Emma McNally scrambles the elements of drawing, generating multi-dimensional disruptive works that draw attention to the entangled complexity of existence in an age of extractive capitalism and environmental breakdown. By exploding the idea of a unitary ‘drawing’, she develops the capacity for complexity needed to imagine alternatives to individualised ways of being that lead to domination, subjugation and destruction.
McNally takes the raw materials of drawing – paper, graphite, gum arabic, kaolin – and upends them: crumpling, folding, twisting, perforating, scoring and rotating these components to produce large-scale, undulating works that tumble into the gallery like rock debris deposited by a glacier, pocked with cavities and recesses for nestling in. With no front or back, up or down, these surfaces are covered with a carbon patina, caked-on like soot or built up with an accumulation of mark-making – tangles of eddying ellipses or staccato scratches made using the hand and machines such as sanders or drills. Smaller works fidgeted together from wires, mesh and crochet are suspended in the air like cobwebbed clouds.

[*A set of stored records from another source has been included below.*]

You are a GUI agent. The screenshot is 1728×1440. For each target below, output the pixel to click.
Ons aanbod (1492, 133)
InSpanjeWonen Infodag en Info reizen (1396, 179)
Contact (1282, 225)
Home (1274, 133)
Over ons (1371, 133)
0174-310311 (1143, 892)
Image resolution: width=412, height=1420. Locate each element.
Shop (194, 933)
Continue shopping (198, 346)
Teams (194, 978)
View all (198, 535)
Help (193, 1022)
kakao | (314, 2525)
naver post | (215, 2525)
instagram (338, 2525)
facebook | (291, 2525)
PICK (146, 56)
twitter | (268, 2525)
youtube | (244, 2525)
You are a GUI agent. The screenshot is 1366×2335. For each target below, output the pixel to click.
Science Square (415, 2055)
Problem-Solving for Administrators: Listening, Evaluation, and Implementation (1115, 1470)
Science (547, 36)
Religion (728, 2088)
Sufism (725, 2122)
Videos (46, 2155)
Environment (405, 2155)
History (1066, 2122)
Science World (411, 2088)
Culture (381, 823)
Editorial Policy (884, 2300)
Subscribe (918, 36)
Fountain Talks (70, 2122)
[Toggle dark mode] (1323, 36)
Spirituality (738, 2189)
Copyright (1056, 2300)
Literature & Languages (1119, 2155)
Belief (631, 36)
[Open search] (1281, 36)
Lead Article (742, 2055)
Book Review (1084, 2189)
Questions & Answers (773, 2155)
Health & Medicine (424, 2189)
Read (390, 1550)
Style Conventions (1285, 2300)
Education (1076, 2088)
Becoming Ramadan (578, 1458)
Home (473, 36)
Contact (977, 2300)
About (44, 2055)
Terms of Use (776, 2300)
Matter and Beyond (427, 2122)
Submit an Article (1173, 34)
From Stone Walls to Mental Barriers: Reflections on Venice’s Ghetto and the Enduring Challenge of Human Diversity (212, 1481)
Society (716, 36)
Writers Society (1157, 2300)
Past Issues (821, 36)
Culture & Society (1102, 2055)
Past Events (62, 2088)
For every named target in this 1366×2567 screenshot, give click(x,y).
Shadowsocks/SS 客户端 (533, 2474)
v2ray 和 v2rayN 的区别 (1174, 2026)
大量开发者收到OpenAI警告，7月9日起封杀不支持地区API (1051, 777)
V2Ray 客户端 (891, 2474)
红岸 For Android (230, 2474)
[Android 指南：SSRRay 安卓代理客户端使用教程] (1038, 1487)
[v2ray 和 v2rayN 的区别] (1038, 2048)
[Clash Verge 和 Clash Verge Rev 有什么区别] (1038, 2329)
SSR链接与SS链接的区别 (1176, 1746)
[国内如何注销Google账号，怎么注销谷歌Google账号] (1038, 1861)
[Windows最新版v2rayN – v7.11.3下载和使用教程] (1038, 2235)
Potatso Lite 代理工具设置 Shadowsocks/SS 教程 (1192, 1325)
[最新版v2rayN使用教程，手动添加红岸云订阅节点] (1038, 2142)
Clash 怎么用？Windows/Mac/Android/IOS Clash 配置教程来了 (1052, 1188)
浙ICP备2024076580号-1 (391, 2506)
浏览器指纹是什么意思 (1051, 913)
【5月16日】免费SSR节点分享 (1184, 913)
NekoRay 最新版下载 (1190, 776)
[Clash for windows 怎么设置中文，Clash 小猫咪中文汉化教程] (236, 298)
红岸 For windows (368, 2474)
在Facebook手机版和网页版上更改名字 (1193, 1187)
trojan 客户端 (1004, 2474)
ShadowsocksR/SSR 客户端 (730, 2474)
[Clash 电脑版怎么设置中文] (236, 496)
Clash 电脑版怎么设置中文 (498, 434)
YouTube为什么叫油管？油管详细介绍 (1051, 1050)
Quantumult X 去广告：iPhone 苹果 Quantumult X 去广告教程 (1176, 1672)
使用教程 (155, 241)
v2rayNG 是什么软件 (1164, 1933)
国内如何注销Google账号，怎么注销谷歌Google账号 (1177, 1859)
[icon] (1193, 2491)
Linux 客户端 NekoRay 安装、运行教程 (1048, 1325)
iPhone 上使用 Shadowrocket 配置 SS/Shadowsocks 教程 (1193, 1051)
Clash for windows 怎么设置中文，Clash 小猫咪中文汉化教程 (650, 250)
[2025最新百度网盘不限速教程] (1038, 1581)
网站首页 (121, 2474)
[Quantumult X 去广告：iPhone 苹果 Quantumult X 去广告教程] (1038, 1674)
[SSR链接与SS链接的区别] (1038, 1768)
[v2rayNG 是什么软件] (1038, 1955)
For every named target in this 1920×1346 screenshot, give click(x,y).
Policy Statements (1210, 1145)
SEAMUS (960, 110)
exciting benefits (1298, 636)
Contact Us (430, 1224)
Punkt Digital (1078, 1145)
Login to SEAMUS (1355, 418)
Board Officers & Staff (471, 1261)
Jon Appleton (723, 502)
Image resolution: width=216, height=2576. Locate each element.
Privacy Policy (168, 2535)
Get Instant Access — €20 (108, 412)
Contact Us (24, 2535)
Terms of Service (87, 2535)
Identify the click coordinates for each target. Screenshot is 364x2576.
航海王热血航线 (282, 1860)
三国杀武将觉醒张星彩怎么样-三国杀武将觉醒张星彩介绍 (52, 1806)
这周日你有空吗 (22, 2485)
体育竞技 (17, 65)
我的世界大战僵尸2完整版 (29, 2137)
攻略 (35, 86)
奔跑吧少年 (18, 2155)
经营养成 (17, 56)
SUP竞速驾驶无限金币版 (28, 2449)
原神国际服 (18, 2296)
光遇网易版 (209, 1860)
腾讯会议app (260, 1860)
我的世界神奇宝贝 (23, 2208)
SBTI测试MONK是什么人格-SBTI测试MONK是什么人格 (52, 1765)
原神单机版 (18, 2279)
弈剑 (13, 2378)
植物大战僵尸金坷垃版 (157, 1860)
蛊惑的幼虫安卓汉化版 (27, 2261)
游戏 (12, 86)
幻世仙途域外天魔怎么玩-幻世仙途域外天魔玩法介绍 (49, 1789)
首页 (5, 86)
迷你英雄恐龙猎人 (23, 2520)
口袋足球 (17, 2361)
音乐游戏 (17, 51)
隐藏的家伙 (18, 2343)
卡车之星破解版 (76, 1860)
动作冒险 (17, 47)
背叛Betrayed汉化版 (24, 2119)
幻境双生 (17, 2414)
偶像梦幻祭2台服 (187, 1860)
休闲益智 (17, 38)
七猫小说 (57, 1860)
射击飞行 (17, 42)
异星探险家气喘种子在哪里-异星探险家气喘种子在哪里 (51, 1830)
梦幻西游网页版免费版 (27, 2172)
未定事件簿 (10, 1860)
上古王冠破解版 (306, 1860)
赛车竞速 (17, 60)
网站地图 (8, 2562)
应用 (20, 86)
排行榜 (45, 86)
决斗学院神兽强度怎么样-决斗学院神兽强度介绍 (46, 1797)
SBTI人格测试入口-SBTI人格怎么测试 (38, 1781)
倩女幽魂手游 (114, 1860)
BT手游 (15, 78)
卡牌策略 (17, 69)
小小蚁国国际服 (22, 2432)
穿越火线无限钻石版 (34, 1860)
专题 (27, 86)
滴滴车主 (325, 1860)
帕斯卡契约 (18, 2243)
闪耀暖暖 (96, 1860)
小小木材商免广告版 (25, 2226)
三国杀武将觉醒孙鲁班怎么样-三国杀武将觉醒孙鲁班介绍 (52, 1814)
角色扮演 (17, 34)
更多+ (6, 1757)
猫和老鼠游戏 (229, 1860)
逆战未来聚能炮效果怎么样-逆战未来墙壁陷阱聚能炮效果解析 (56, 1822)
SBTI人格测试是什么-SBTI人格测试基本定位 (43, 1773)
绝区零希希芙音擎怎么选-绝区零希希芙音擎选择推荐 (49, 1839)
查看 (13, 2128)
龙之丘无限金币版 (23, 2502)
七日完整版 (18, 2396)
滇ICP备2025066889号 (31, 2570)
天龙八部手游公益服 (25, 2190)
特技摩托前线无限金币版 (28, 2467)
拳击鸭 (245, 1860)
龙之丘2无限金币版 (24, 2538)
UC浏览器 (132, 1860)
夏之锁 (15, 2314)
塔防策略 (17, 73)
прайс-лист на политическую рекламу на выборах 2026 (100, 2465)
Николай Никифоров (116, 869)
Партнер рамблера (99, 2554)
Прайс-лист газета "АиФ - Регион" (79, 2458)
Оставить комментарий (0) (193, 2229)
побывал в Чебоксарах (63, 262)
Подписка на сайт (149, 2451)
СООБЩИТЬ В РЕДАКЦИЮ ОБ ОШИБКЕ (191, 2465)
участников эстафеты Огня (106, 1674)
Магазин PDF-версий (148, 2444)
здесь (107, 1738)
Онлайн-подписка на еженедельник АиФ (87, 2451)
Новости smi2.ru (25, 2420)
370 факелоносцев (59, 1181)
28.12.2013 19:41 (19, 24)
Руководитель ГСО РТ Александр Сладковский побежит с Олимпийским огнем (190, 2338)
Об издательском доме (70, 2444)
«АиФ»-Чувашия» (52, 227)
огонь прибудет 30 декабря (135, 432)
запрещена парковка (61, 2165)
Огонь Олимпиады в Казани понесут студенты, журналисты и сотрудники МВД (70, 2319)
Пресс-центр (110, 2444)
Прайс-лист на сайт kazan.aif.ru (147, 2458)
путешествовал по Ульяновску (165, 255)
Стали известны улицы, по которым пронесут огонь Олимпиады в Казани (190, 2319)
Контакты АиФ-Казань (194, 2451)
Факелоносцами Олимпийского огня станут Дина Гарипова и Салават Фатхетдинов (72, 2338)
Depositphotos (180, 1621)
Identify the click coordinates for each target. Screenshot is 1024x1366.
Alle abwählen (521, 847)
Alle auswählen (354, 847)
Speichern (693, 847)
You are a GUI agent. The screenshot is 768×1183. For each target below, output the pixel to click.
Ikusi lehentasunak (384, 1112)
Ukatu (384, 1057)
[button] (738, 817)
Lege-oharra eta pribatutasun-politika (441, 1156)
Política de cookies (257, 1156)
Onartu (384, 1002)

These works interact with each other rhythmically like notes in a score, without dominating logic or boundaries, forming a sensory ensemble. They are informed by geological processes, weather patterns, coral formations, planetary movements, atom bombs – a ‘complex topography’ of intricate systems in which each part is inescapably interconnected to the other. For McNally, this non-hierarchical approach challenges the ‘rational’ mindset of post-Enlightenment thinking, which used classification and categorisation as colonial, capitalist tools to dominate, subjugate and extract. Only by moving away from this atomised, binary approach towards a social ‘thinking-together’, that disrupts the idea of the artist, the individual and the self, can we create the conditions for resilience, consciousness and collectivity in which ‘the otherwise becomes possible.’